The diminutive Lorre pads around the island on crepe soled shoes, wearing a boxy lounge suit and a pith helmet. He never stops smoking, and the resentful lighting of his cigarette by underlings is a recurring motif of the power he wields, and the hatred he inspires. He alternates between sudden, hysterical rage and a kind of somnolence, as if he is exhausted with his own evil. There's a telling little scene where he gets in a temper and shoots his housekeeper's monkey (not a euphemism, an actual monkey). Fury spent, his heavily lidded eyes close in ineffable weariness. He has a beautiful wife, who absolutely detests him, so he sits and listens to her play the piano and smokes and smokes and smokes.

A dedicated undercover agent (who apparently spends two years of his life in a state prison to maintain his cover) is on Lorre's tail and soon infiltrates Lorre's operation - and his wife. Interestingly, Lorre knows all about the agent and, in fact, has actively sought him out - in order, perhaps, to facilitate his own downfall.
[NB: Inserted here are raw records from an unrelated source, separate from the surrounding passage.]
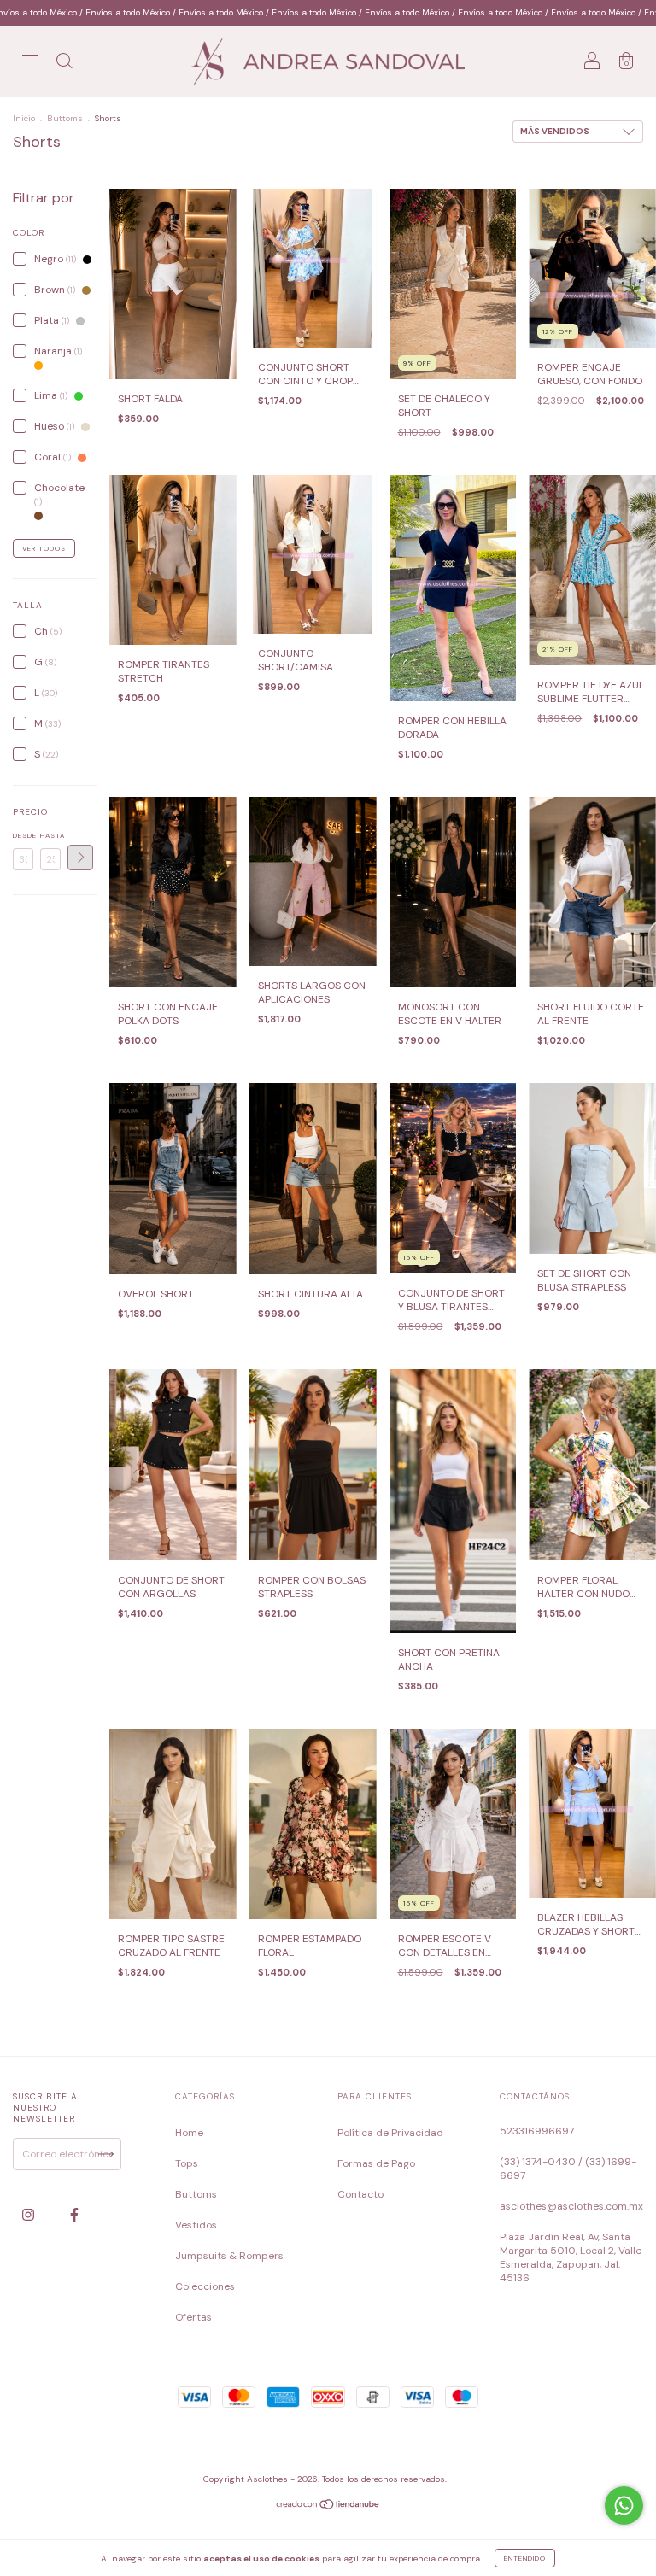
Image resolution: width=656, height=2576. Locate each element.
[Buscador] (64, 64)
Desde (23, 835)
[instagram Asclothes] (29, 2215)
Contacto (360, 2194)
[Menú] (29, 64)
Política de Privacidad (390, 2133)
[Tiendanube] (328, 2507)
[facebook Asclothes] (74, 2215)
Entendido (525, 2558)
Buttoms (65, 118)
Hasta (50, 835)
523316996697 (537, 2131)
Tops (186, 2163)
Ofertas (193, 2317)
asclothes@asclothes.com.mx (571, 2206)
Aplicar (80, 857)
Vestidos (196, 2225)
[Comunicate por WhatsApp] (624, 2505)
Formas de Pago (376, 2163)
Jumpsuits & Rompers (229, 2256)
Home (189, 2133)
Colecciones (205, 2286)
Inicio (24, 118)
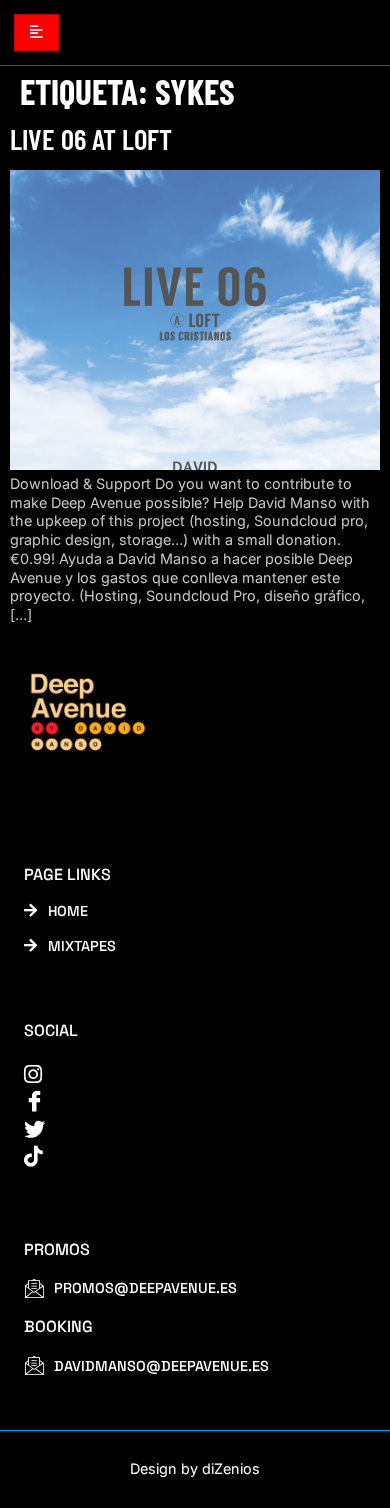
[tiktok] (182, 1156)
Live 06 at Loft (91, 138)
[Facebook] (182, 1101)
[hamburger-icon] (36, 32)
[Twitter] (182, 1129)
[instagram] (182, 1074)
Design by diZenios (195, 1468)
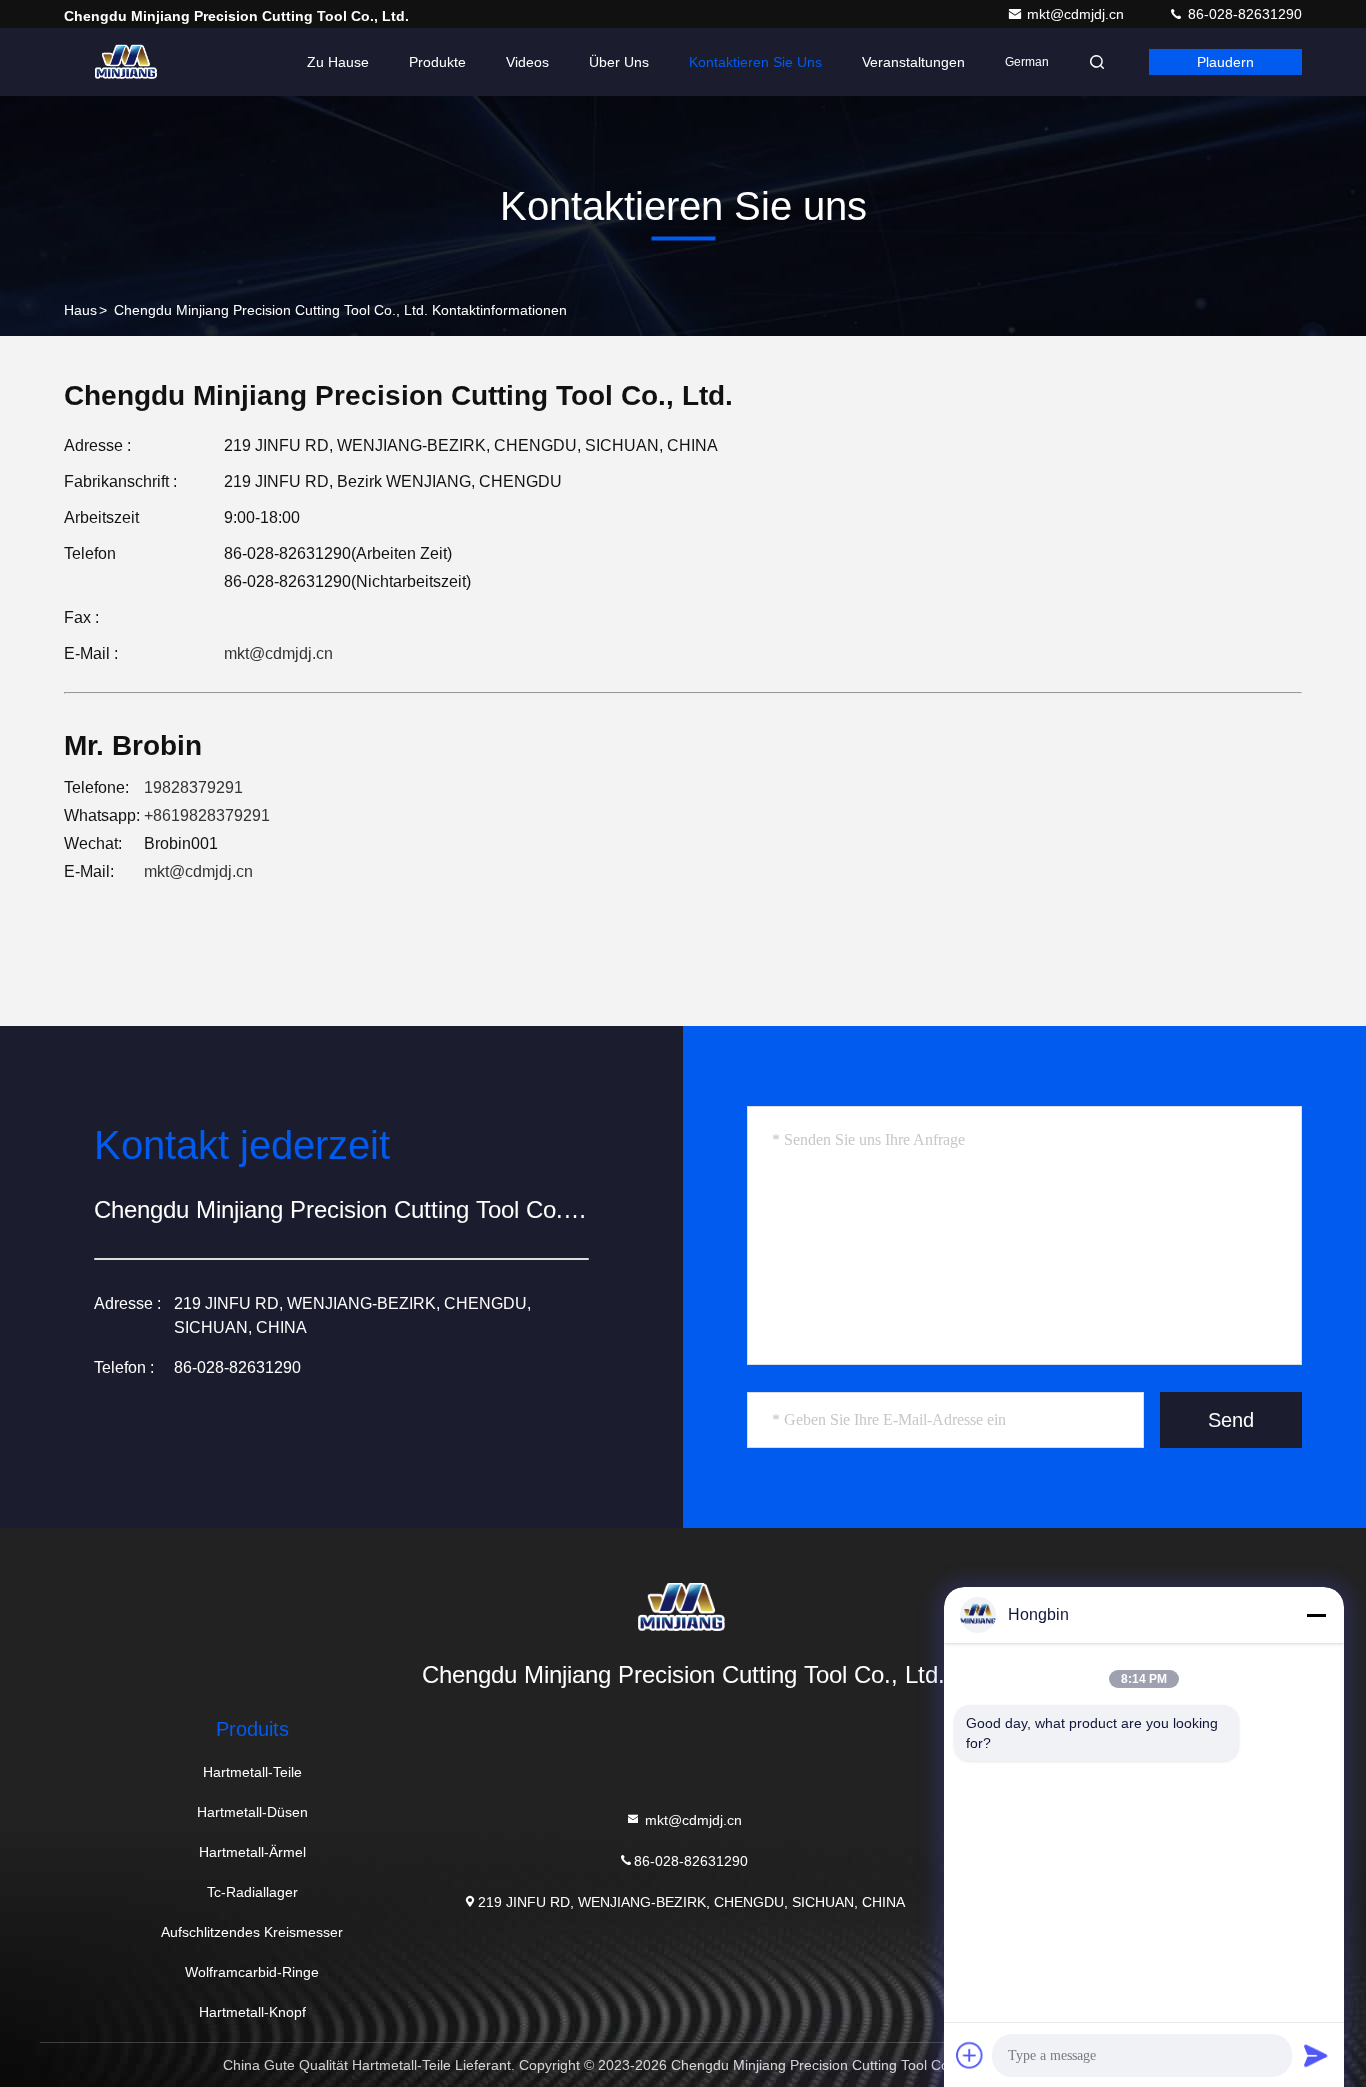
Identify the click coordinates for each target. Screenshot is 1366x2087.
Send (1231, 1420)
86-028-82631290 (1243, 14)
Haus (80, 310)
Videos (527, 62)
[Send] (1316, 2055)
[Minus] (1316, 1615)
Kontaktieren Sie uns (755, 62)
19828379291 (193, 787)
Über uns (619, 62)
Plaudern (1225, 62)
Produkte (437, 62)
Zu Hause (338, 62)
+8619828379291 (207, 815)
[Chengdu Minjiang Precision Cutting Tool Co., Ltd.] (127, 62)
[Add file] (970, 2055)
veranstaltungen (913, 62)
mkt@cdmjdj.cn (1077, 14)
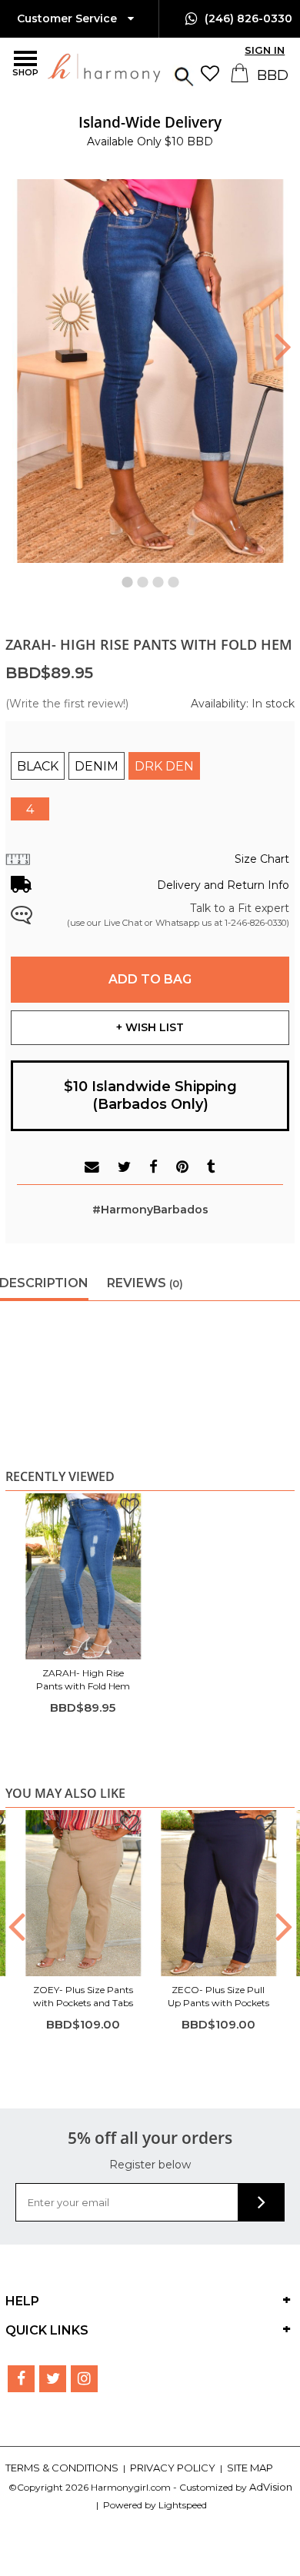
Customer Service (68, 18)
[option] (150, 131)
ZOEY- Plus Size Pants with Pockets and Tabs (83, 1996)
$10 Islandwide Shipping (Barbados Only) (150, 1095)
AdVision (270, 2487)
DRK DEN (164, 766)
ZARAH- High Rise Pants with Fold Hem (83, 1679)
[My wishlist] (214, 73)
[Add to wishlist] (129, 1508)
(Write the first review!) (66, 704)
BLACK (37, 766)
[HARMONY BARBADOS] (65, 67)
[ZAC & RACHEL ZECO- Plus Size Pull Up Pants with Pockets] (218, 1893)
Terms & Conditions (63, 2467)
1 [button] (127, 578)
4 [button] (173, 578)
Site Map (250, 2467)
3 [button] (157, 578)
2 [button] (142, 578)
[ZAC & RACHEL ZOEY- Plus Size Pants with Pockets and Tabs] (83, 1893)
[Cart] (241, 78)
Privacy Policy (174, 2467)
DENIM (96, 766)
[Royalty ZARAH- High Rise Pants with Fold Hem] (83, 1576)
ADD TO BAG (150, 979)
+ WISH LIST (150, 1027)
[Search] (183, 74)
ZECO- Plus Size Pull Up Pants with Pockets (218, 1996)
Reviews (145, 1283)
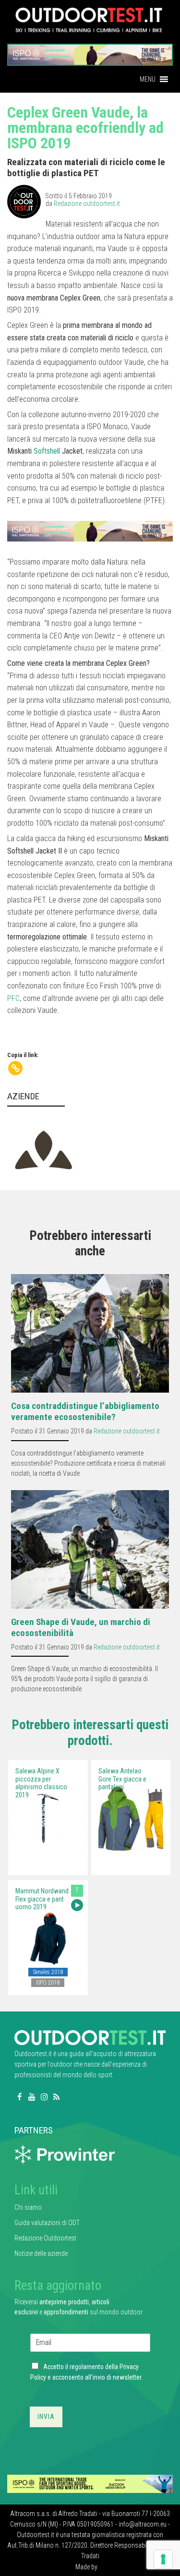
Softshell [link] (47, 451)
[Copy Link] (15, 1068)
An undemanding but satisfying film, this is an ideal choice if you like corporal punishment as there are literally lashings of lashings, or if you like to watch people being shot or stabbed in the back, because there's a fair bit of that too. It's undeniably all about Lorre's character, though, and, when he dies, stabbed by his monkey grieving housekeeper, you almost feel sorry for him - but not quite, he's a creepy little bastard and a rotten Boss.